7.    CO2-Preis für fossile Heizanlagen

Der CO2-Preis soll künftig zwischen Mietern und Vermietern geteilt werden. Ab Juni 2022 wird die Umlage des CO2-Preises nach BEHG durch ein Stufenmodell nach Gebäudeenergieklassen geregelt. Soweit die Einführung zeitlich nicht gelingt, wird der CO2-Preis ab diesem Zeitpunkt zwischen Mieter und Vermieter geteilt (unter „Klimaschutz im Gebäudebereich“, S. 91 Koalitionsvertrag). Der DMB merkt hierzu an, dass der Mieter bis zu diesem Zeitpunkt weiterhin den vollen CO2-Preis für fossile Heizungen bezahlen muss, obwohl die Lenkungswirkung bei der Umstellung auf klimafreundliche Heizungen ausschließlich beim Vermieter erzielt werden könne (FD-MietR 2021, 443873, beck-online).

 

8.    Wohnungseigentumserwerb

Um den Menschen in Deutschland den Erwerb selbstgenutzten Wohnungseigentums zu erleichtern, will die Koalition den Ländern eine flexiblere Gestaltung der Grunderwerbsteuer, z.B. durch einen Freibetrag, ermöglichen.

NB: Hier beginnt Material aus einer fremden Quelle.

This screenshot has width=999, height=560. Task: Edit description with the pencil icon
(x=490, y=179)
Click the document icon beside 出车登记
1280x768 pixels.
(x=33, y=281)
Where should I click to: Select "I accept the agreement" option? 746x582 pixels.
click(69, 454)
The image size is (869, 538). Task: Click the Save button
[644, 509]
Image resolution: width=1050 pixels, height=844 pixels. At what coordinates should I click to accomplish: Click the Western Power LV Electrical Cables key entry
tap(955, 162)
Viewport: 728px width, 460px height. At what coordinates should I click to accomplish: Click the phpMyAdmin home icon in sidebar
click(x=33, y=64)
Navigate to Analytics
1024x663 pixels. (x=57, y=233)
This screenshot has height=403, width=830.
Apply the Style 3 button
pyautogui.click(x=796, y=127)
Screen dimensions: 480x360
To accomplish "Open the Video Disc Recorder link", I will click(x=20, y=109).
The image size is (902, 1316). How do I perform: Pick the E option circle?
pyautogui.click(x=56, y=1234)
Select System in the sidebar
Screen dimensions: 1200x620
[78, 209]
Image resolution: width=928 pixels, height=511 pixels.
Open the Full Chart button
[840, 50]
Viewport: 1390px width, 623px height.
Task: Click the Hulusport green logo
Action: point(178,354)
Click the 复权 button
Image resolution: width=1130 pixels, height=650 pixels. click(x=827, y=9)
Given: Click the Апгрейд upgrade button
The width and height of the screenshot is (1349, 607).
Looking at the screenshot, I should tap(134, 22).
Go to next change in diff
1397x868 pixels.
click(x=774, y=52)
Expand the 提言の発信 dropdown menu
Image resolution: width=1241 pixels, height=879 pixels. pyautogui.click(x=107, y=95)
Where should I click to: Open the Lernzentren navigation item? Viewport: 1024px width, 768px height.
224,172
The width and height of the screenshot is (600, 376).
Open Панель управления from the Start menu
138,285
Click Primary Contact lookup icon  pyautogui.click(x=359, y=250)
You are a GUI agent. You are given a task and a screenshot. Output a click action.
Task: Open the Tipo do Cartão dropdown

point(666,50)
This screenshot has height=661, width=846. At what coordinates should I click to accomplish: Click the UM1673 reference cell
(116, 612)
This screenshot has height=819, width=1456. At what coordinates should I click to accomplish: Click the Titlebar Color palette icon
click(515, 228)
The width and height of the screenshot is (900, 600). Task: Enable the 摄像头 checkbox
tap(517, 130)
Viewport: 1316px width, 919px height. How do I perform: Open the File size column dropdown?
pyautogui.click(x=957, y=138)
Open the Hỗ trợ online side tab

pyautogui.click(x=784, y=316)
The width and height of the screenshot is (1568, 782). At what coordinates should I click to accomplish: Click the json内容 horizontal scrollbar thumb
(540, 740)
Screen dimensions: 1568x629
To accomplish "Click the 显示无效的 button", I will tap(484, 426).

Durch das Schließen von steuerlichen Schlupflöchern beim Immobilienerwerb von Konzernen (Share Deals) soll eine Gegenfinanzierung erfolgen.

Zudem soll die illegale Finanzierung von Immobilien durch Maßnahmen wie z.B. den Versteuerungsnachweis für gewerbliche und private Immobilienkäufer aus dem Ausland und bei jedem Immobilienerwerb in Deutschland sowie ein Verbot des Erwerbs von Immobilien mit Bargeld verhindert werden. Auch wird eine ladungsfähige Anschrift im Grundbuch bei Änderungen verpflichtend.

Weiterhin soll der echte Sachkundenachweis für Makler, Miet- und WEG-Verwalter eingeführt werden und das KfW Programm zum Kauf von Genossenschaftsanteilen gestärkt werden (unter „Wohnungseigentum“, S. 92 Koalitionsvertrag).

 

III.    Fazit

Zusammenfassend lässt sich sagen, dass die Schwerpunkte aus immobilienrechtlicher Sicht auf den Bereichen Wohnen, Bauen, Klimaschutz und Digitalisierung liegen. Die Ampel-Koalition hat umfassende Änderungen in Aussicht gestellt, die jedoch (zumindest teilweise) von (Machbarkeits-)Studien abhängen. Dies betrifft unter anderem das Teilwarmmietenmodell. Mit den geplanten Änderungen sind große Herausforderungen verbunden, die jedoch aufgrund ihrer Zukunftsorientierung (beispielsweise Digitalisierung) auch ein hohes Chancenpotenzial mit sich bringen.

Im Hinblick auf den effektiven Mieterschutz hat es mit dem Koalitionsvertrag nach Aussage des Präsidenten des DMB keinen echten Fortschritt gegeben, da wichtige Schlupflöcher nicht geschlossen worden seien (FD-MietR 2021, 443873, beck-online).

Im Übrigen bleibt abzuwarten, inwieweit die Vorhaben, insbesondere zu den im Koalitionsvertrag angegebenen Zeitpunkten, umgesetzt werden.